W grudniu, podobnie jak w listopadzie, przewagę miały firmy zgłaszające spadek produkcji, choć skala tego zjawiska była znacznie mniejsza niż wiosną. Stało się tak, choć po raz pierwszy od września większość firm odnotowała wzrost wartości zamówień, szczególnie zaś zagranicznych. W tych okolicznościach spadek produkcji był najprawdopodobniej wynikiem związanych z drugą falą pandemii ograniczeń podażowych. Ankietowane firmy wskazywały m.in. na braki kadrowe, których nie zasypał wzrost zatrudnienia, a także opóźnienia w dostawach i zakłócenia w transporcie.
Ze względu na to, że firmy odnotowały wzrost wartości zamówień, wzrosło też ich zapotrzebowanie na półprodukty. W warunkach spadku produkcji zapasy półproduktów zwiększyły się najbardziej w historii badania, sięgającej 1998 r. Duży popyt firm na surowce i inne materiały produkcyjne, w połączeniu z ich ograniczoną podażą, przyczynił się do wzrostu ich cen. Ankietowane na potrzeby PMI przedsiębiorstwa zgłosiły największy wzrost kosztów produkcji od kwietnia 2011 r., wskazując przede wszystkim na wzrost cen metali i drewna.

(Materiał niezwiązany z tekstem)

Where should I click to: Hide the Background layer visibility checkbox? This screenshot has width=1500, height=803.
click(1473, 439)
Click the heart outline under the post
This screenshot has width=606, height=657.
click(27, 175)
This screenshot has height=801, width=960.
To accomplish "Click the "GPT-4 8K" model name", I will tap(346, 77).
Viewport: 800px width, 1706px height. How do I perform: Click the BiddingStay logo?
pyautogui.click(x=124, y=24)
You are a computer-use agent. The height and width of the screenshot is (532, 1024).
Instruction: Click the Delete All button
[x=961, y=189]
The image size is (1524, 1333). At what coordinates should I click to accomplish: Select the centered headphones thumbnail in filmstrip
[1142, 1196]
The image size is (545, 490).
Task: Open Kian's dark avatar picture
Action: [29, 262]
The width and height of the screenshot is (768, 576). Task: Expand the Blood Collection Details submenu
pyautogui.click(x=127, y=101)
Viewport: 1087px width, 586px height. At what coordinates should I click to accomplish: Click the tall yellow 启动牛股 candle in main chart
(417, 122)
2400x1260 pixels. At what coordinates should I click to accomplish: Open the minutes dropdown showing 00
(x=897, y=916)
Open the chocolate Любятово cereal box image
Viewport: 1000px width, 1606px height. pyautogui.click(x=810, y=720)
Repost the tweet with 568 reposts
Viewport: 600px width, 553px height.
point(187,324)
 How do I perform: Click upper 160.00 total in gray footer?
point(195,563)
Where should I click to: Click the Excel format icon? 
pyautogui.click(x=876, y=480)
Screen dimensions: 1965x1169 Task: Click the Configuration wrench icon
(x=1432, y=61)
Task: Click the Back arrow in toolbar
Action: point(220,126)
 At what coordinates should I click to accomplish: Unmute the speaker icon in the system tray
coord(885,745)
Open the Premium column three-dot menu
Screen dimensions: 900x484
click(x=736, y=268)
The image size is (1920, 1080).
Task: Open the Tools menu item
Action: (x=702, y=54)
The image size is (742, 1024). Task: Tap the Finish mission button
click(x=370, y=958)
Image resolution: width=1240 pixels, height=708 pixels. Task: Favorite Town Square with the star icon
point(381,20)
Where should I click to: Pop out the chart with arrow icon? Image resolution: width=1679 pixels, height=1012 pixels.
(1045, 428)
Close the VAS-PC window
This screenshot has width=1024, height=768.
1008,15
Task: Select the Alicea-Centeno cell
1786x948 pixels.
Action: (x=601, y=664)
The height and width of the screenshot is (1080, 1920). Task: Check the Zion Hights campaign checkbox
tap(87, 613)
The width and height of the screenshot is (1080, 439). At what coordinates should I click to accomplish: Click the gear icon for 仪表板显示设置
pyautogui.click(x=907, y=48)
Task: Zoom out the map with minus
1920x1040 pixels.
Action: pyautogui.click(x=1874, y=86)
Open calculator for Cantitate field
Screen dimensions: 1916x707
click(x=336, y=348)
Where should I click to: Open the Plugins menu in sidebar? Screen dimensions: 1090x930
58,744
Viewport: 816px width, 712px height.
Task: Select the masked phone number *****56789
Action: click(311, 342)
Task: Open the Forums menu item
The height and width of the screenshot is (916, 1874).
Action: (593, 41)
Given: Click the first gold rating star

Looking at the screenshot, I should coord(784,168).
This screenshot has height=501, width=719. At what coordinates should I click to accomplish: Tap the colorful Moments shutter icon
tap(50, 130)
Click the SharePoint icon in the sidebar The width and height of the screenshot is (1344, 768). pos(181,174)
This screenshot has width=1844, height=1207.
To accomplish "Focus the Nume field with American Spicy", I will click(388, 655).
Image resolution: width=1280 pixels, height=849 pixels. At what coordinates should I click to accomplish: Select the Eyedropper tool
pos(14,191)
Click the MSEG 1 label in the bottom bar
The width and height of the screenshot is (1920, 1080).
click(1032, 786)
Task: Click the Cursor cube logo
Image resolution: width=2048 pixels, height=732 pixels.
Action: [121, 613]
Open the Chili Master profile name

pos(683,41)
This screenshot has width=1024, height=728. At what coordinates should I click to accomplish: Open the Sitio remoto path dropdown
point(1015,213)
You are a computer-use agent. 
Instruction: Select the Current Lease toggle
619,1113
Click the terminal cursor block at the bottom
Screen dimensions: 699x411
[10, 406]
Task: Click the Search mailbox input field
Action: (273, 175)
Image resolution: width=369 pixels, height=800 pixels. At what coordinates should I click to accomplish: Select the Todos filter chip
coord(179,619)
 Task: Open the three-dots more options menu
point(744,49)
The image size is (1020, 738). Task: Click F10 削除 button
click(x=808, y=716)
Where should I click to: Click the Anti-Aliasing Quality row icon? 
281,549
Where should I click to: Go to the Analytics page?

Dane IHS Markit sugerują jednak, że polskie firmy z optymizmem patrzą w przyszłość. Wskaźnik ich oczekiwań dotyczących produkcji w horyzoncie 12 miesięcy znalazł się w grudniu najwyżej od maja 2018 r., przewyższając średni poziom z ostatnich ośmiu lat (ten wskaźnik jest obliczany od 2012 r.). – Można zatem oczekiwać, że w kolejnych miesiącach wyższe zamówienia znajdą odzwierciedlenie w ożywieniu produkcji – oceniają ekonomiści z Credit Agricole.